I don’t know many small businesses left where that opportunity exists. I don’t think the small agent is going away. I think we’ve seen a change in some of the economic models as to how they work and how they access insurance carriers. But they still have a strong hold on a lot of business, at least in this country.

That’s very fulfilling to me. In an environment where big business calls the shots so often in our economy to be associated with a lot of small business people around the state has been very rewarding.

IJ: Do you see any trends? Obviously, you mentioned the aggregators, the clusters and things — any other trends in the future for the agency system?

VanDelinder: I think consolidation is going to continue in this business because of the importance of accessing markets. Certainly, the technology trend is impacting our business.

I would say the two big challenges facing independent agents going forward, one is to maintain the basis for their business in the first place, which has been close personal relationships, person-to-person business at the local level. As these agencies consolidate, they need to be sure they’re maintaining their sense of local business that made the independent agents so successful.

Second is technology developments. Agents have to have a presence online and be effective at dealing with customers online. Making sure customers can access all the services and information they need through the agency website.

Our national association, a few years ago, got involved with providing an online presence for independent agents called That’s an important piece of the puzzle, but I think agents individually have to develop their own websites to serve customers going forward, even in small towns.

IJ: The IIAT recently acquired an MGA, LevelFirst, and established its own MGA, IIAT Services MGA. Could you tell me a little bit more about that?

VanDelinder: Right now, it’s a non-admitted resource for our members.

We’ve been offering personal lines markets to our small agent members for over two decades. We’ve done that with carriers willing to work with us to aggregate the premium from these agencies that they’re not willing to provide direct contracts with. Once that agency develops enough business, they spin off with a direct contract with that carrier and no penalty from us for leaving the program.

_ _ _ _

Instructions to follow: According to the interview on independent insurance agents, why must agencies that consolidate keep their sense of local business?

Records provided:
_ _ _ _

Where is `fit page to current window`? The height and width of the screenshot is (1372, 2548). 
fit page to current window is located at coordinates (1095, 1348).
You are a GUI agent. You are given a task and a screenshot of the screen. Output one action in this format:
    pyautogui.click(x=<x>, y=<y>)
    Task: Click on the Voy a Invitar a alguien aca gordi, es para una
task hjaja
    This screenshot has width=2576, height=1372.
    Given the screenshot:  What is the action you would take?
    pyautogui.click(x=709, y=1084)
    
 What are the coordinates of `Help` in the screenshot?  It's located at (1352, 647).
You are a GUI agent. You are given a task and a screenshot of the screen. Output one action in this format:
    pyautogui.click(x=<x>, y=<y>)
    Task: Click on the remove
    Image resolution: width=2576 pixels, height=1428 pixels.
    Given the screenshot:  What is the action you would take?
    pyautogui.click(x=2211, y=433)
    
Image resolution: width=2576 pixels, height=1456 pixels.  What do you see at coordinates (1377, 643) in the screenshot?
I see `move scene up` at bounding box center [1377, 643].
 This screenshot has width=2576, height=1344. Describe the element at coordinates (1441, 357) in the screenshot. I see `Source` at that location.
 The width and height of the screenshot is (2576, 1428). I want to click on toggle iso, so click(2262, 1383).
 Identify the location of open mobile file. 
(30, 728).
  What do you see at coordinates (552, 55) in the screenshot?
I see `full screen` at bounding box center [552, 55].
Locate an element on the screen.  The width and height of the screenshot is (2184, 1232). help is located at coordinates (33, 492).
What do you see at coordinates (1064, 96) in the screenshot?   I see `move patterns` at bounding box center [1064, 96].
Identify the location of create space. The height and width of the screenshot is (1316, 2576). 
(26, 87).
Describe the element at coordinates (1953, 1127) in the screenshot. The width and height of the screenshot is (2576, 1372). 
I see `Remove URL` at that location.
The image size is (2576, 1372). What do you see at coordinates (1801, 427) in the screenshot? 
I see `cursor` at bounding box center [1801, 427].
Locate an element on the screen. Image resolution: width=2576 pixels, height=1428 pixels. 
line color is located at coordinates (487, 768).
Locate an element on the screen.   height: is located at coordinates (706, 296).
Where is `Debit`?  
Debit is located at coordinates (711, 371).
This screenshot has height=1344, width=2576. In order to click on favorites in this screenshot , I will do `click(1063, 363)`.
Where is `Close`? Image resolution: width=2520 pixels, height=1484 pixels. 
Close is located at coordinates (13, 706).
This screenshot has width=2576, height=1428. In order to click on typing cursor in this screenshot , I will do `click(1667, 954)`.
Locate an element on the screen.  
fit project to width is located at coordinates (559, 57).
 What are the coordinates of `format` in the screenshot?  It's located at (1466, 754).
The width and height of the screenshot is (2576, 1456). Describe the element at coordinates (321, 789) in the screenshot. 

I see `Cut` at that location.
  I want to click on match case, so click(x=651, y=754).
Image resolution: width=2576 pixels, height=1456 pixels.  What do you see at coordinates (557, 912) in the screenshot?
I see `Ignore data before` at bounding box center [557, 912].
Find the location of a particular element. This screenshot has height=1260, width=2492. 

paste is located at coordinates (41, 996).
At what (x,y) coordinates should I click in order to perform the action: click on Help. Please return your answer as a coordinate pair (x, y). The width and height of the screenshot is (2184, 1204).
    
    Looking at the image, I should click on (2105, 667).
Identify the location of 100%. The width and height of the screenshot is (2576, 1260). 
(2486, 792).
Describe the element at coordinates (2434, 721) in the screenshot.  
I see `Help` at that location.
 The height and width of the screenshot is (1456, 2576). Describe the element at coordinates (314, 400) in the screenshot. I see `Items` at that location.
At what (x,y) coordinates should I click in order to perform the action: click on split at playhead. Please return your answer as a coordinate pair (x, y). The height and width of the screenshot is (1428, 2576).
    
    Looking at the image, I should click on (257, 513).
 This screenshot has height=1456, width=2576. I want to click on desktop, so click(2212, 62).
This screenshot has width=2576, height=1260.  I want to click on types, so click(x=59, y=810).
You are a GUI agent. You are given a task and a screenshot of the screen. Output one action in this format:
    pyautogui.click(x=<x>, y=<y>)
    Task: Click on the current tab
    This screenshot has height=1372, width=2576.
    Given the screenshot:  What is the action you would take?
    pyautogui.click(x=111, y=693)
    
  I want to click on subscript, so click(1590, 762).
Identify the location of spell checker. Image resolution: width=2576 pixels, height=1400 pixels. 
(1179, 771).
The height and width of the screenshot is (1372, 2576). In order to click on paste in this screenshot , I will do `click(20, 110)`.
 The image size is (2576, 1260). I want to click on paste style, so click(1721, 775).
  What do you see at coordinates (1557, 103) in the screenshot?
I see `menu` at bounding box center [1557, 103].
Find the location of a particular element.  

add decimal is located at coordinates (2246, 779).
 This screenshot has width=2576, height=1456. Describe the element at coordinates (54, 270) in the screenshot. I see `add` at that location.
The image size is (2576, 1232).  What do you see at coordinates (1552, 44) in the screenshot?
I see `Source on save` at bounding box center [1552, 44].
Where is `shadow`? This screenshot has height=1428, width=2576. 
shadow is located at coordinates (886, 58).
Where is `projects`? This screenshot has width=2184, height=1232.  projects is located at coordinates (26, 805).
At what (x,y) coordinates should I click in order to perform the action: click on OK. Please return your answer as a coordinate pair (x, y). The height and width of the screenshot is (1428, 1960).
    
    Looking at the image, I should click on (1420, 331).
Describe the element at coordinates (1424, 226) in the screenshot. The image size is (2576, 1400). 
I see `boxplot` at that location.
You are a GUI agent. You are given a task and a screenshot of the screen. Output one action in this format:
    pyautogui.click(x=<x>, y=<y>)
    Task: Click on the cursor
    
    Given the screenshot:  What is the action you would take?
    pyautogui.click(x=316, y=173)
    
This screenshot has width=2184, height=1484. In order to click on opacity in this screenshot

_ _ _ _

Expected output: Their business has been built on close personal relationships and person-to-person dealings at the local level. That local business is what made independent agents so successful, so agencies that consolidate need to keep it.